Does @Transactional Commit Before Unlock? Deep Dive into Spring Transaction Timing
This article explores the precise moment a Spring @Transactional transaction is committed relative to a surrounding lock release, revealing that commits occur after the method finishes, and demonstrates how to verify this through source code inspection, debugging techniques, and proper lock‑usage to prevent overselling.
Problem Overview
A colleague posted a code snippet that first queries product inventory, then, if stock exists, decrements it and inserts an order. Both operations modify the database and should be atomic, so the method is annotated with @Transactional and wrapped in a lock to ensure only one thread modifies the stock at a time.
Why Transaction Timing Matters
MySQL uses the REPEATABLE READ isolation level by default. In a high‑concurrency scenario, if the transaction is committed after the lock is released, another thread may read stale stock data and also place an order, leading to overselling.
Two cases are considered:
If the transaction commits before unlock, the lock still protects the critical section and overselling cannot happen.
If the transaction commits after unlock, the lock no longer protects the data, and overselling is possible.
Source Code Analysis
The lock is applied around the business logic, and the @Transactional annotation triggers Spring’s transaction management.
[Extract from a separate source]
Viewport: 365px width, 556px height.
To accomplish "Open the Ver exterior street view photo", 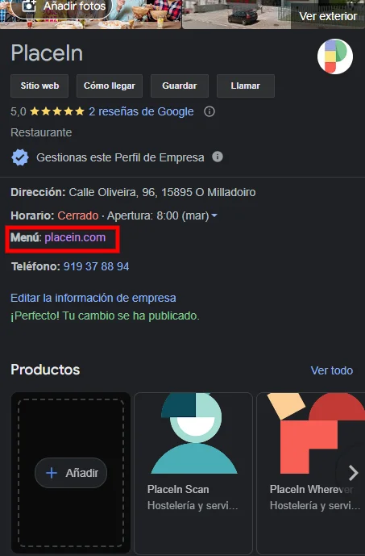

The actual transaction start occurs in
org.springframework.jdbc.datasource.DataSourceTransactionManager#doBegin, which switches the JDBC connection to manual commit (sets autoCommit to false).
Spring’s transaction interceptor (
org.springframework.transaction.interceptor.TransactionAspectSupport#invokeWithinTransaction) creates the transaction before the business method runs and commits it after the method returns, unless an exception marks the transaction as rollback‑only.
Key code snippets:
@Transactional con.setAutoCommit(false) org.springframework.jdbc.datasource.DataSourceTransactionManager#doBegin org.springframework.transaction.interceptor.TransactionAspectSupport#invokeWithinTransactionWhen an exception occurs, Spring decides whether to roll back based on RuleBasedTransactionAttribute#rollbackOn. By default, RuntimeException and Error trigger a rollback.
Debugging Tips
To see where the transaction actually begins, set a breakpoint in DataSourceTransactionManager#doBegin and observe the log line:
Switching JDBC Connection [...] to manual commit
To verify the commit point, place a breakpoint in AbstractPlatformTransactionManager#commit. The commit will only happen if the transaction is not marked as rollback‑only.
Additional debugging tricks include:
Breakpoint on java.sql.Connection#setAutoCommit to see which implementation is used.
Breakpoint on TransactionAspectSupport#invokeWithinTransaction to trace the call stack.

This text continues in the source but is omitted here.